The episode was co-written by Neal Baer and Amanda Green, while David Platt directed. It was inspired by the 2004 Mount Washington strip search phone call scam, the Milgram experiment, and the New York performance-art group Improv Everywhere's "Frozen Grand Central" event. Williams was cast after his friend Richard Belzer (John Munch) approached the producers and told them that Williams would like to appear on the show. Executive producer Neal Baer stated that they developed the story only after learning that Williams was available. Filming for the episode began in late March on location at Bryant Park, Grand Central Terminal and Long Island City.
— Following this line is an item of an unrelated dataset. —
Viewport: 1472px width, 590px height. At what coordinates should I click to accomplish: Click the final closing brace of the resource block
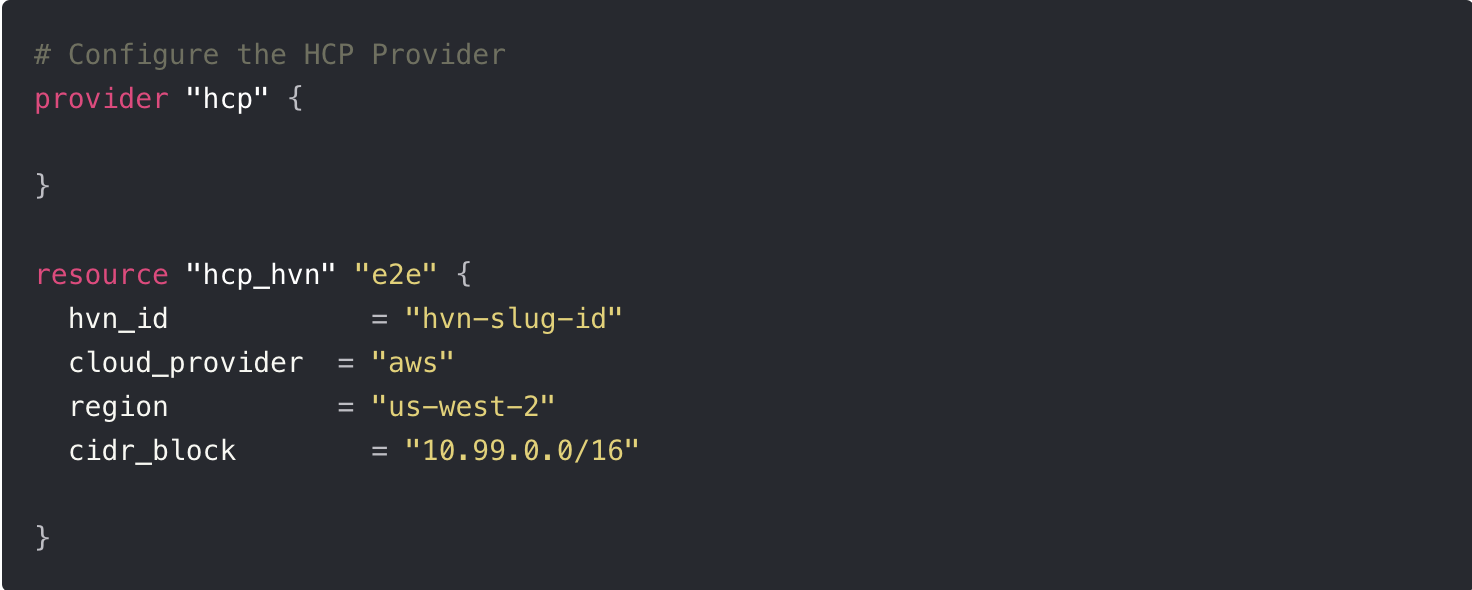click(42, 539)
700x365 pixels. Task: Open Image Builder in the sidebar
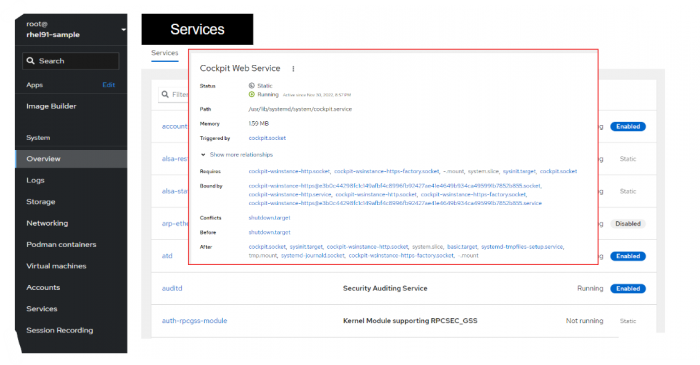(x=51, y=106)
"Authority" was seen by 12.06 million viewers, winning the 10 p.m. hour with a 4.1 Nielsen rating in the 18–49 demographic. Critical response was mixed, with some reporters branding the plot implausible, unsatisfying and inane. Others enjoyed the episode, saying that it was intense and chilling. For his portrayal of Rook, Williams won the Favorite Scene Stealing Guest Star accolade at the 35th People's Choice Awards. He also received a nomination for Primetime Emmy Award for Outstanding Guest Actor in a Drama Series, while Karen Stern earned a nomination for Best Edited One-Hour Series for Commercial Television at the 2009 American Cinema Editors Awards.

==Plot==
Detectives Elliot Stabler and Olivia Benson are called to a fast food restaurant, where teenage employee Trini Martinez is found naked, bound and gagged in the manager's office. The manager Dwight Lomax explains that he received a call from a Det. Milgram, who instructed him to detain Trini and strip-search her for a stolen wallet. Stabler informs a devastated Dwight that there is no Det. Milgram. The detectives learn that the same caller has struck before and identify him as audio engineer Merritt Rook. Rook uses his vocal skills to give himself a false alibi, but is soon found out and charged with conspiracy to commit sexual assault.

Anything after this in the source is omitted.